In solid phase extraction, the solid support onto which neutral hydrophilic vinyl monomers have been graft-polymerized according to the methods described above, are used to extract analytes from mixtures or probes. For this application, the solid phase according to the present invention is typically incorporated in dip-sticks, needles, capillaries or other instruments suitable for solid phase extraction or solid phase microextraction.

The materials and the method according to the present invention are especially useful for the separation of polyvalent, e.g. polycationic or polyanionic, compounds like aminosugars or ATP.

Without further elaboration, it is believed that one skilled in the art can, using the preceding description, utilise the present invention to its fullest extent. The preferred specific embodiments and examples are, therefore, to be construed as merely illustrative, and not limiting to the remainder of the disclosure in any way whatsoever.

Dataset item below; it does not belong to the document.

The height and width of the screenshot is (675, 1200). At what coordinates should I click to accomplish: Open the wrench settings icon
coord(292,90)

The entire disclosures of all applications, patents, and publications cited above and below are hereby incorporated by reference.

EXAMPLES

Reagents and Chemicals. Kromasil spherical silica particles (5 μm particle; 200 Å pore size) were from Chemicals (Bohus, Sweden). The sorbitol methacrylate monomer was from Monomer-Polymer Labs (Feasterville, Pa., USA) and was used as received. tert-Butyl hydroperoxide (5 M in n-decane), was purchased from Sigma-Aldrich (Schnelldorf, Germany), and diethyl ether, n-heptane, 2-propanol, and thionyl chloride (99.6%) was obtained from Merck KGaA(Darmstadt, Germany). Toluene, chloroform, and methanol (all of analytical or “HPLC grade”) were from Fisher Scientific (Pittsburgh, Pa., USA), 1,4-dioxane from Scharlau (Barcelona, Spain), and acetonitril, THF, and DMF were from J. T. Baker (Phillipsburg, N.J., USA). The ethyl acetate was from Lab Scan (Stillorgan, Dublin, Ireland).

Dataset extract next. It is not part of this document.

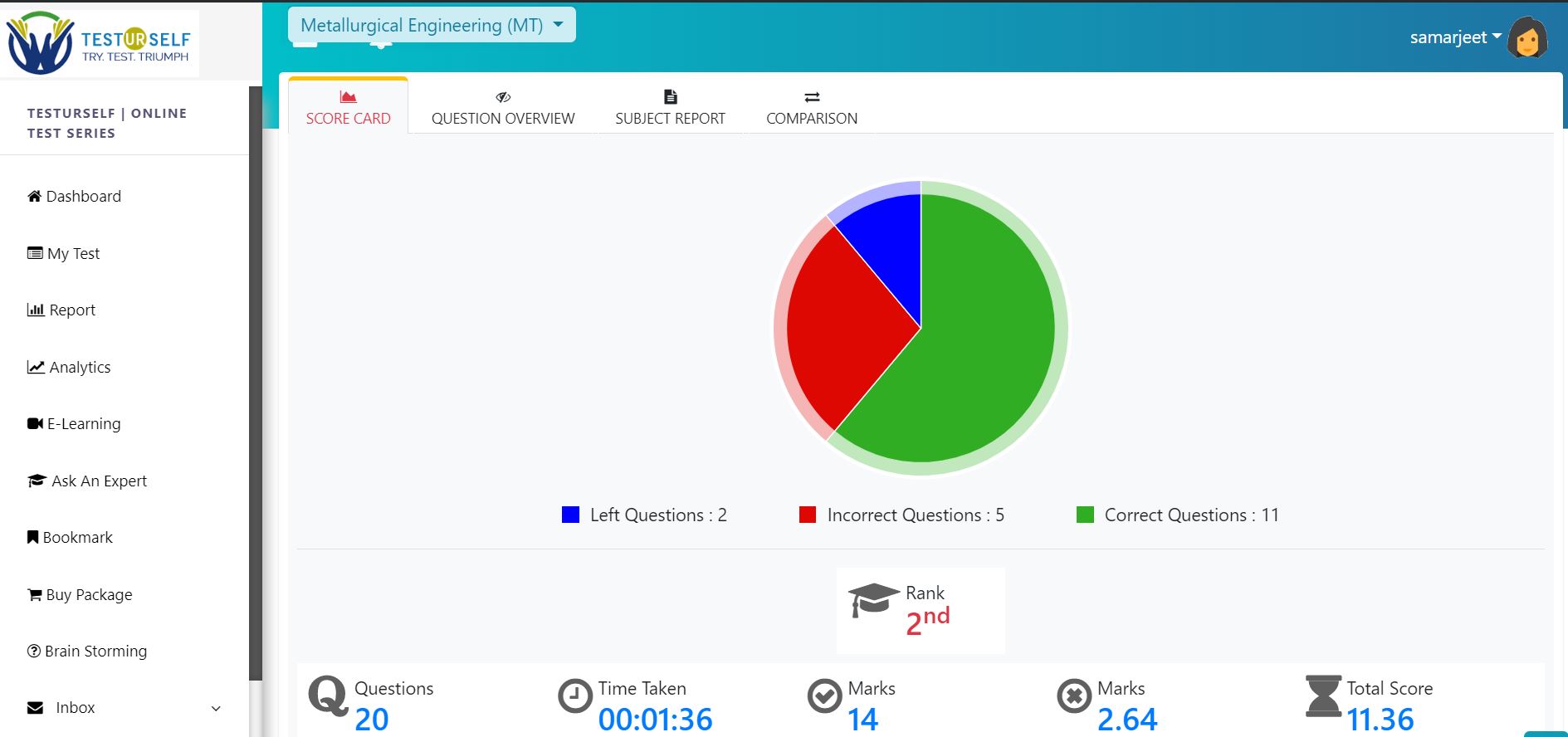Click the Analytics line chart icon
Viewport: 1568px width, 737px height.
36,367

Test Polymerizations. Polymerization tests are conducted in 3 ml vials with screw caps charged with 1.5 ml solvent and 0.5 ml monomer. The vials are closed, vortexed, and briefly sonicated in a Branson (Bransonic, Danbury, Conn., USA) model 3510 ultrasonic bath to effectively homogenize the solvent and monomer. Absence of visible precipitate or phase separation is taken as an indication that the monomer is soluble. One drop of tert-butyl hydroperoxide is then added, and a control, without tert-butyl hydroperoxide but with the same solvent and monomer, is prepared to ascertain that spontaneous polymerization does not occur. The vials are mounted on a custom made tumbling device, which turns the vials end-over-end at a speed of 15 rpm, and polymerization takes place in a convection oven at 80° C. for 18 h. The viscosity and transparency of the polymerization mixture is used as a “quick and dirty” test to evaluate if polymerization has occurred.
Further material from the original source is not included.